El dramaturgo Giovanny Cruz expresó su desacuerdo con que el Teatro Nacional se utilice para velatorios de artistas, una práctica que —según su planteamiento— desvía el sentido para el que fue concebido el recinto.
La objeción de Cruz vuelve a colocar sobre la mesa la discusión acerca del destino de uno de los principales espacios culturales del país y de los criterios que rigen su uso.
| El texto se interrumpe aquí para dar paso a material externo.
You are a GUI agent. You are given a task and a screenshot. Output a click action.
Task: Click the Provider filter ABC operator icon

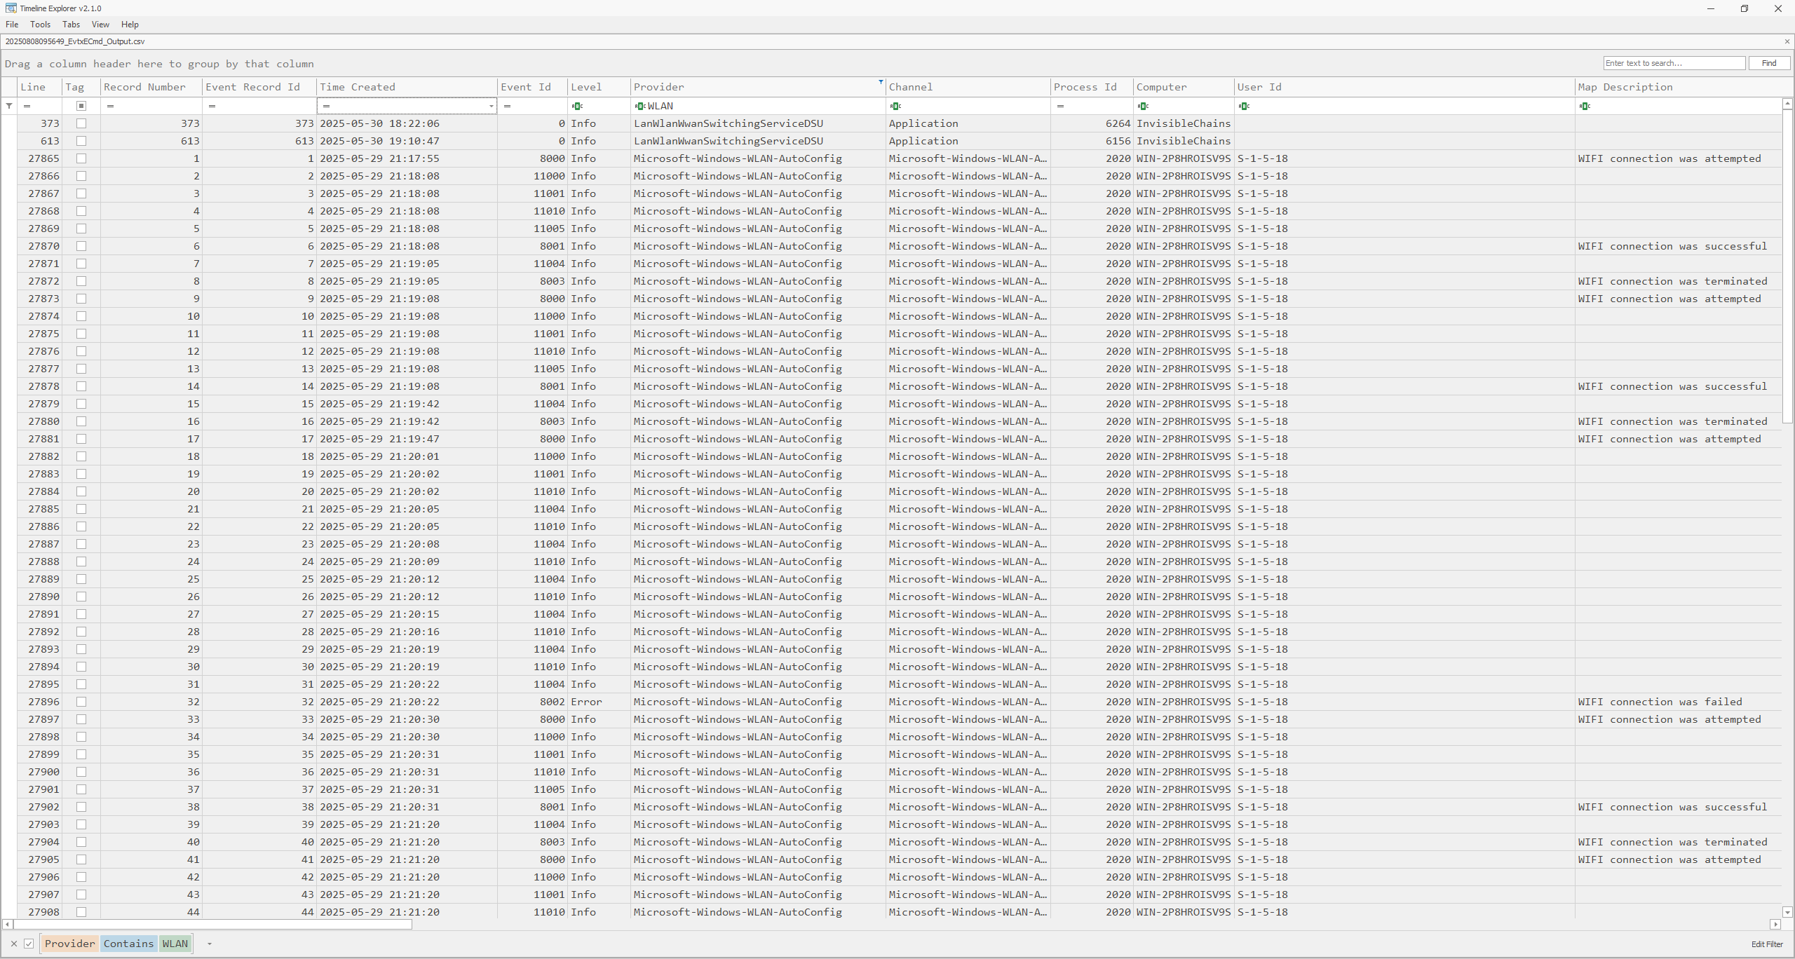pyautogui.click(x=639, y=106)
En este tipo de decisiones, el interés público no se limita a la carga simbólica del homenaje, sino también a la preservación de la función artística del teatro y a la transparencia con que se administran los espacios culturales del Estado.
Aunque la pieza no detalla una respuesta oficial ni establece cuál institución autoriza este tipo de ceremonias, el cuestionamiento abre un examen necesario sobre la gestión cultural: bajo qué normas se toman estas decisiones, qué impacto tienen en la programación y si existe una política clara que evite usos improvisados o contradictorios con la misión del recinto.
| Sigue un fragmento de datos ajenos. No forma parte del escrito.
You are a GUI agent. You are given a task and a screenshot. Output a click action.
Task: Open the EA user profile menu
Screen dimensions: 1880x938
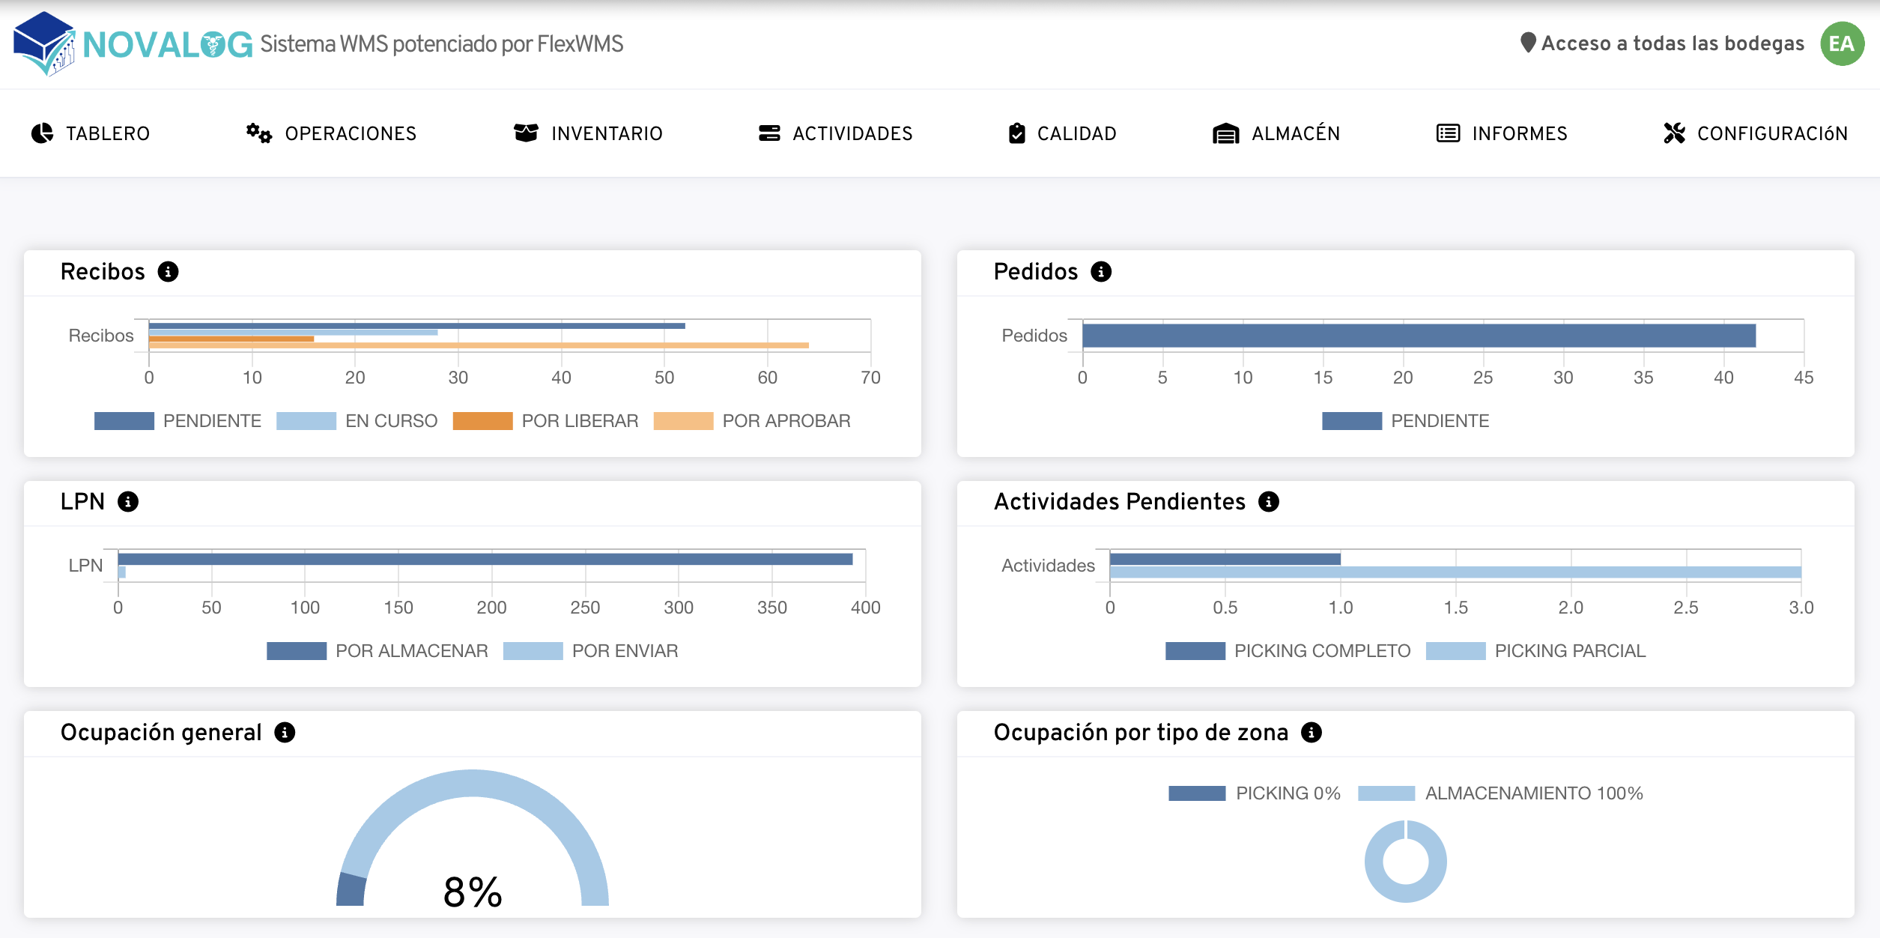1843,43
En un contexto donde los bienes públicos deben administrarse con criterios definidos y rendición de cuentas, la observación del dramaturgo invita a evaluar si el Teatro Nacional está siendo preservado como espacio de creación, representación y memoria cultural, o si se le están asignando funciones ajenas a su finalidad principal sin una explicación pública suficiente.